Да, в наше время умели жить и умели умирать!.. Ни у кого не было несносных болезней. Если мучила подагра, то все равно были на ногах, не делая страдальческого лица; болезни было принято скрывать, этого требовало хорошее воспитание. Не было деловых забот, которые портят семейную жизнь и притупляют ум. Умели разоряться незаметно для окружающих, как хорошие игроки, которые проигрывают, скрывая волнение и досаду. Хоть полумертвые, а все же не пропускали охоты. Считали, что лучше умереть на балу или в театре, чем в своей постели, лежа между четырьмя канделябрами, в окружении отвратительных людей в черном. Были философами, не выставляли пуританство напоказ; если даже оно и было, его скрывали. Были добродетельными, но, чувствуя склонность к этому, не разыгрывая из себя педанта или недотрогу. Радовались жизни, и, когда приходило время расстаться с ней, не старались отбить у других вкус к ней. Прощальными словами моего старого мужа были пожелания, чтобы я жила как можно дольше и сделала свою жизнь счастливой. Выказать столько сердечного благородства — это лучший способ заставить жалеть о себе!..

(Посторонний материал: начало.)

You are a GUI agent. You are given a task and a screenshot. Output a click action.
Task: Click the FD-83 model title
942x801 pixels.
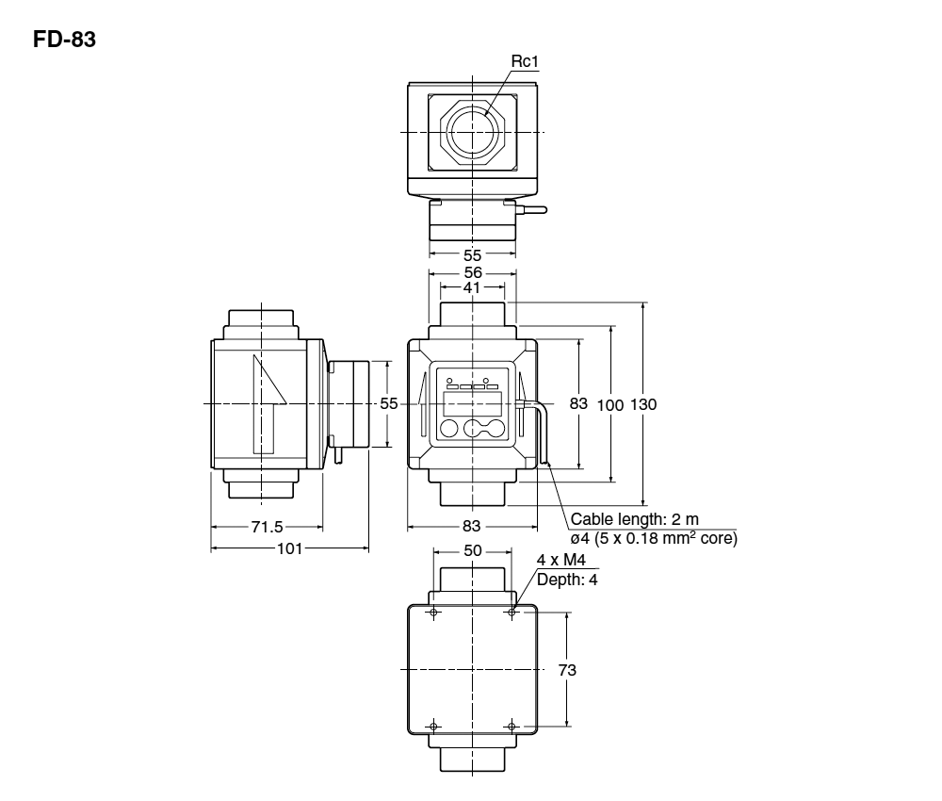(65, 41)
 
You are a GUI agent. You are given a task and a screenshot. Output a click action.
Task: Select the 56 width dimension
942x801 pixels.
(472, 271)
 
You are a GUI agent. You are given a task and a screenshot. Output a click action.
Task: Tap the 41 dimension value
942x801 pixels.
(471, 288)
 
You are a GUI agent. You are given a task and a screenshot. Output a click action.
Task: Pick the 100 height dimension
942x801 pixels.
(610, 403)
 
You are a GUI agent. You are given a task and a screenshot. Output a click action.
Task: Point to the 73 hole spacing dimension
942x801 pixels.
(567, 669)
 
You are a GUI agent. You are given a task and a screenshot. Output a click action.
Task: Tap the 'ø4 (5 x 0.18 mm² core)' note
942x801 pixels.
(654, 538)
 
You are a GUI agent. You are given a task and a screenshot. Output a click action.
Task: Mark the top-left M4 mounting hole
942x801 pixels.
(433, 613)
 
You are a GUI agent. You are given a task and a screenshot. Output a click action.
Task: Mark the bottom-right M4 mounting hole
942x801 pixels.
(511, 726)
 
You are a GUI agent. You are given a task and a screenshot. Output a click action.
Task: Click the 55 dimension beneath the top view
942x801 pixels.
(472, 254)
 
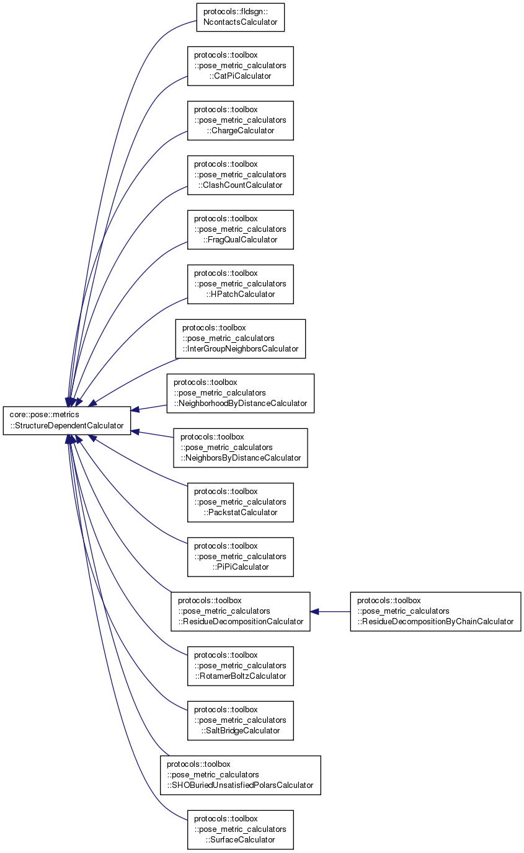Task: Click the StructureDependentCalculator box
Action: (67, 420)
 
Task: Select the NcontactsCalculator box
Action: (240, 18)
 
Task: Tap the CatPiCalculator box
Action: (240, 66)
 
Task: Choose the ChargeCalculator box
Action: (240, 120)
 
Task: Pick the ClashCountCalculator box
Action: (240, 175)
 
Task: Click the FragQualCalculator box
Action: (240, 229)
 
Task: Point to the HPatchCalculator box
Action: (240, 284)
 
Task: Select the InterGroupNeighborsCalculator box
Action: (240, 338)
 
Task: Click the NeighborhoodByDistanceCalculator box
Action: (240, 393)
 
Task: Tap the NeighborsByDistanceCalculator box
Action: (240, 448)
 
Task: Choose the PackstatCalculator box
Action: (240, 502)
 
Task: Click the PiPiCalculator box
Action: (240, 557)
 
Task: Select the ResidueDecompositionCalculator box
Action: (240, 611)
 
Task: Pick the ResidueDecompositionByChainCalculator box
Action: (435, 611)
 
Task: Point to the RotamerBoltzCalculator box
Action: (240, 666)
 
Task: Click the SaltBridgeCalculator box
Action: (240, 720)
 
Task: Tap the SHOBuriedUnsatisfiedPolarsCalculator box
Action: (240, 775)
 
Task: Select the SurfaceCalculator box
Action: (240, 829)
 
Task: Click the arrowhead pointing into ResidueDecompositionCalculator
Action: (314, 611)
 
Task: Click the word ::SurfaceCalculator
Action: (241, 839)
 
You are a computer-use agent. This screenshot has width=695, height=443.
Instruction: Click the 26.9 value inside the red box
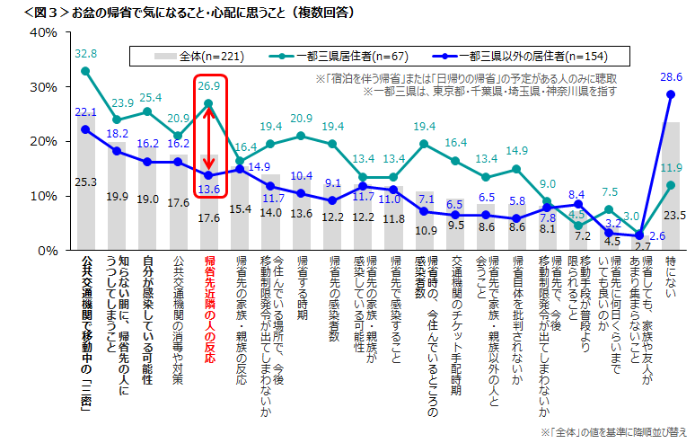tap(208, 86)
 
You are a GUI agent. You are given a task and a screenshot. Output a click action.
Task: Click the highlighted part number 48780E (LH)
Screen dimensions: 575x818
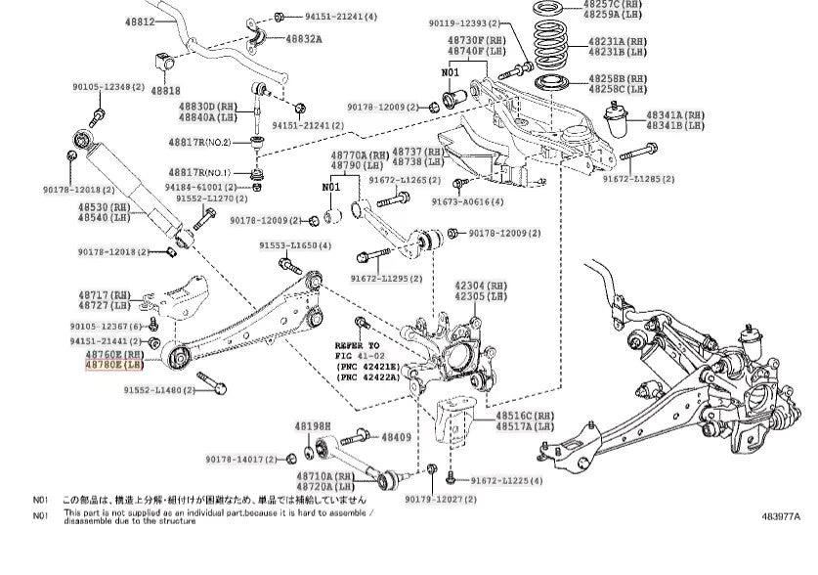click(114, 365)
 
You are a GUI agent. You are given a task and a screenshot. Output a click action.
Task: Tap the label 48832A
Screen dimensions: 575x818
click(303, 39)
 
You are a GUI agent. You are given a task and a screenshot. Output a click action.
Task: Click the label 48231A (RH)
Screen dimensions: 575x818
click(617, 42)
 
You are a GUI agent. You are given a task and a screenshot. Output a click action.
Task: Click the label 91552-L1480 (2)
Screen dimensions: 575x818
click(161, 390)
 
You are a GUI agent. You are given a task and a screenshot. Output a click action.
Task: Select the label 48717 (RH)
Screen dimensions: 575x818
click(106, 293)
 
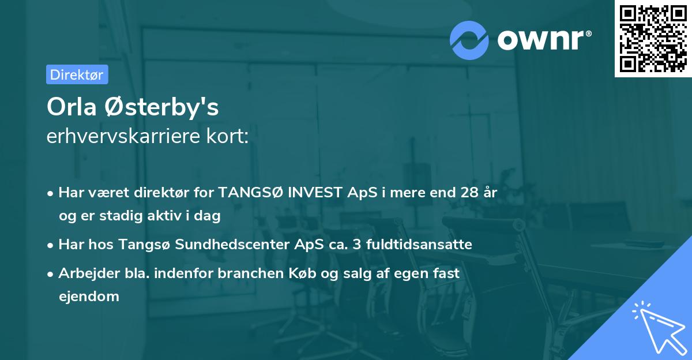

Супруги Дюпен с одинаковым интересом занимались литературой и музыкой. Оба они преклонялись перед Руссо и принимали его у себя. Большую часть года они проводили в Шатору, куда их призывали официальные обязанности. Там они жили в княжеской роскоши в старинном замке Рауль. Их любовь к музыке, их траты на благотворительные дела, на прихлебателей обошлись им в 7–8 миллионов ливров того времени. И когда в 1788 году господин Дюпен умер, обнаружился большой беспорядок в делах, как личных, так и служебных. После уплаты всех долгов у госпожи Дюпен осталась рента в 75 тысяч ливров в год. Это было то, что она называла разорением.
Глава вторая
Революция и империя
Во время революции жители страны делятся на три категории: на тех, кто не может не быть революционером; на тех, кто не может не быть враждебным революции, и на тех, кто разрывается на части, так как, принадлежа к классу, над которым нависла угроза, они на него же таят обиду. Именно к этой группе относилась и госпожа Дюпен де Франкёй. По своей близости к королевскому двору, по воспитанию, по богатству она была аристократкой; но, болезненно переживая незаконное происхождение в двух поколениях, она чувствовала себя униженной, оскорбленной и считала, что двор обходится с ней невеликодушно. И в доме матери и в доме мужа она встречалась с философами и энциклопедистами; она преклонялась перед Вольтером и Руссо, она ненавидела камарилью королевы. Первые дни революции она восприняла как возмездие своим врагам и как триумф своих идей.